With the analysis of land use dynamics and land use transfer matrix based on the land use data of Guangxi in 2000, 2010, and 2020, this paper calculates the ecosystem service value of Guangxi based on the land use/cover in different periods and further analyzes the spatial autocorrelation of ESV in Guangxi. The following conclusions were obtained.

(1)

During 2000–2020, the areas of the forest land, shrubland, and sea area in Guangxi decreased continuously, among which the area of the forests decreased by 5679.39 km² (3.64%). The areas of the cultivated land, grassland, water, and artificial surface have increased, among which the area of the artificial surface increased by 3390.67 km² (by 1.36 times). The increase in artificial surface was mainly achieved through the conversion of cultivated land and forest land.

(2)

From 2000 to 2020, the ESV in Guangxi initially increased and then decreased, with a net appreciation of 1.295 billion RMB. In the first period, Guangxi’s ESV increased by 2.775 billion RMB due to the large increases in the areas of the cultivated land, grassland, and water. In the second period, the areas of the cultivated land, forest land, grassland, and shrubland decreased, and the ESV in Guangxi decreased by 1.480 billion RMB. Large amounts of cultivated land and forest land were converted into artificial surface, which was an important reason for the decrease in the ESV in Guangxi during the second period. From 2000 to 2020, the increase in water bodies contributed the most to the increase in total ESVs in Guangxi.

(3)

The distribution of the ESV in Guangxi exhibited significant spatial aggregation. The spatial distribution of the ESV in Guangxi was high in the north and low in the south. ESV high-high value aggregation areas were mainly distributed in northeastern and northwestern Guangxi. ESV low-low value aggregation areas were mainly distributed in the coastal areas of Beibu Gulf.

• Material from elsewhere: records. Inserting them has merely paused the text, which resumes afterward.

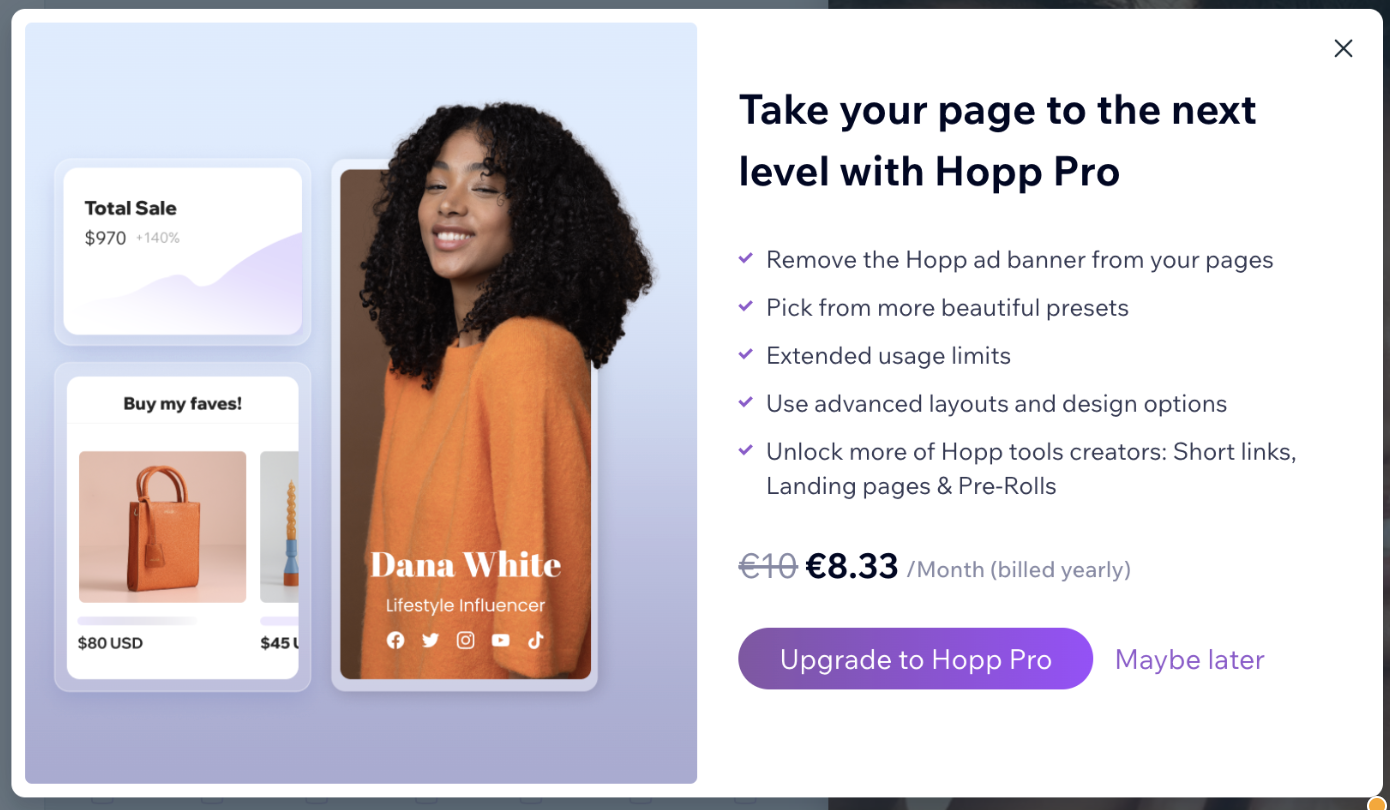The image size is (1390, 810).
Task: Click checkmark beside Pick from more beautiful presets
Action: (x=745, y=306)
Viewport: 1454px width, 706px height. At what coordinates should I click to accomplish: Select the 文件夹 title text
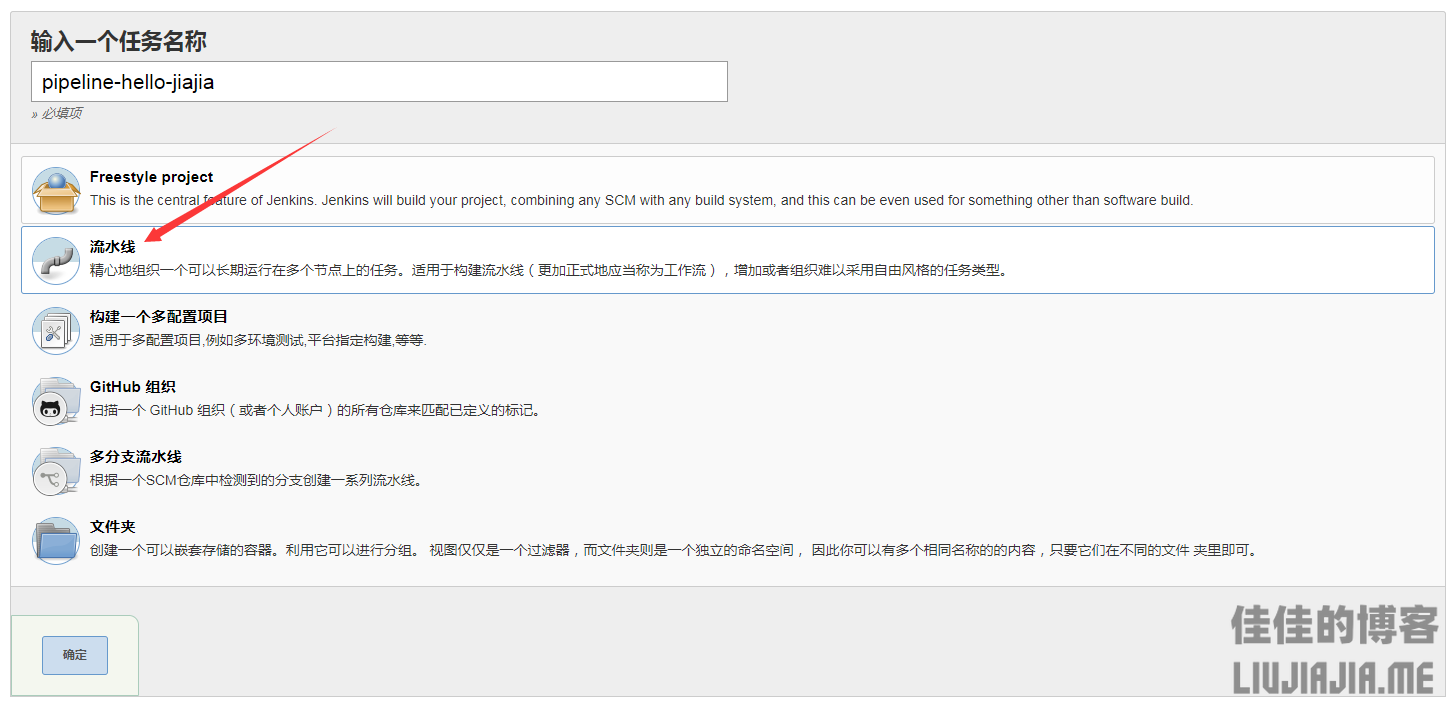(112, 527)
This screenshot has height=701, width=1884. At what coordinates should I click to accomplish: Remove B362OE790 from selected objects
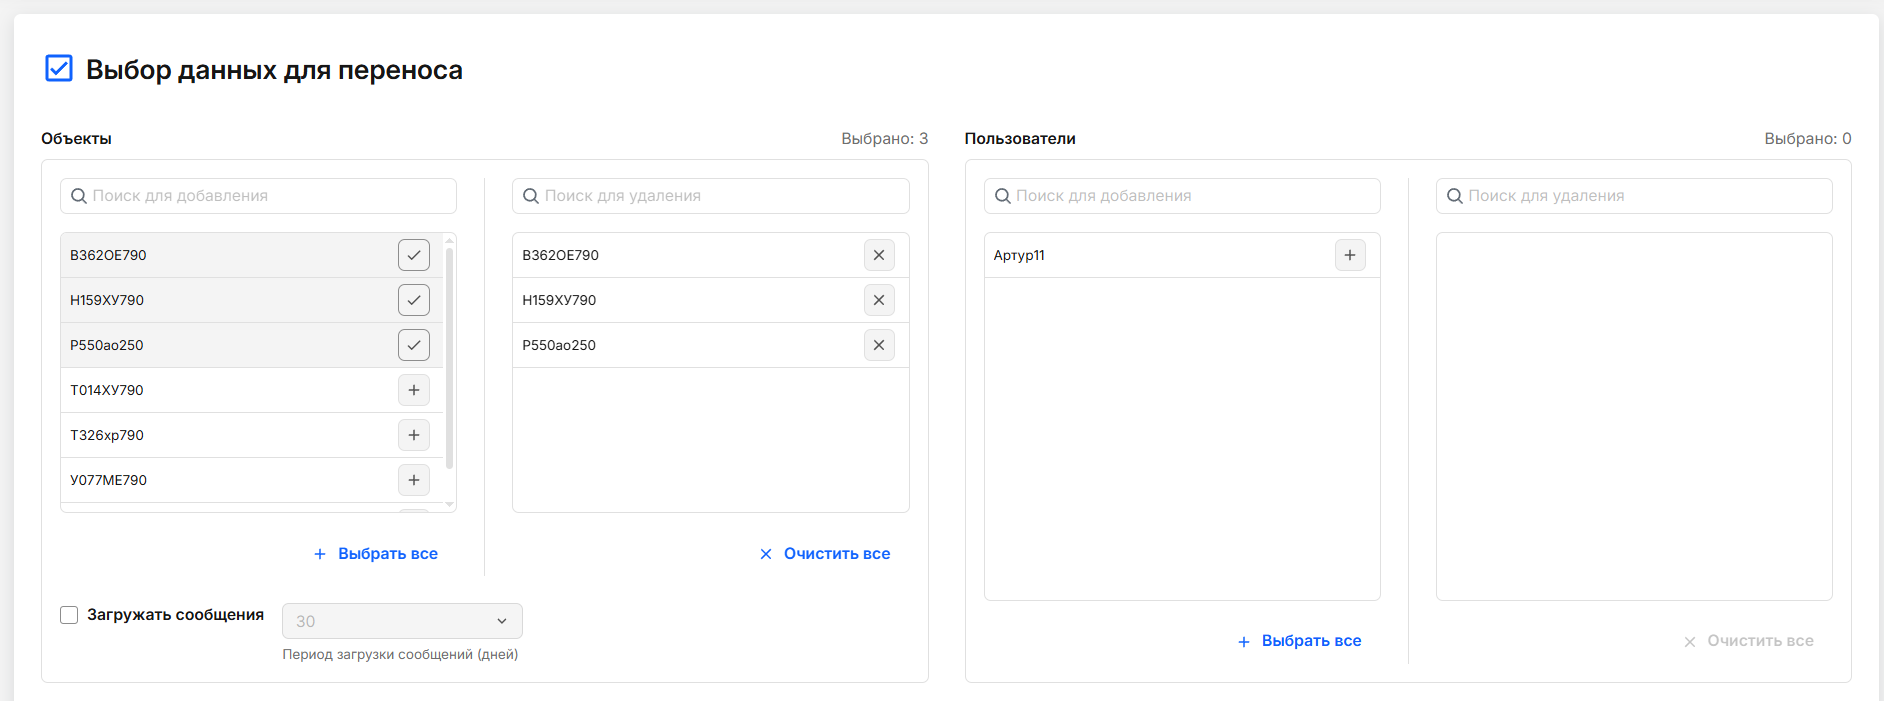(x=878, y=255)
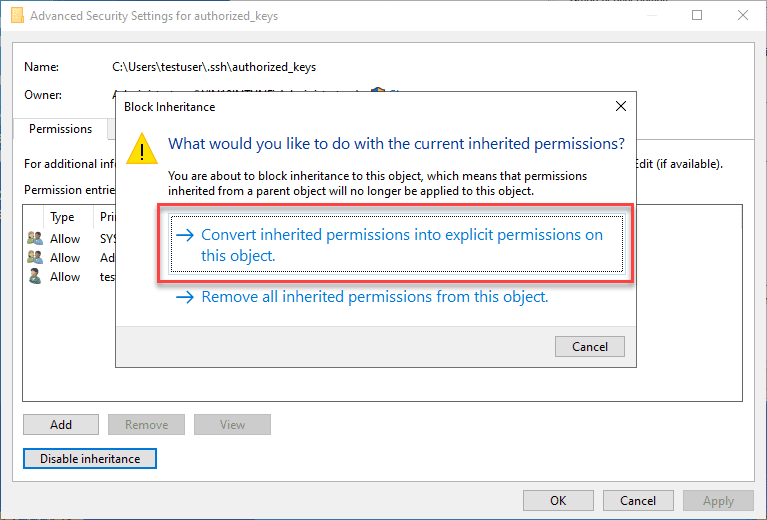Click the Apply button
The height and width of the screenshot is (520, 767).
(x=718, y=501)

This article was not detailed and comprehensive enough to assess the ecosystem service value of Guangxi, and this study is based on the whole area of Guangxi to analyze the change of ESV in Guangxi, which lacks the guidance significance for the land use planning of a city or a county in Guangxi. Hence, the next step could be to subdivide the study area according to the administrative divisions of Guangxi to analyze the land use/cover change and ESV change of each area in more depth.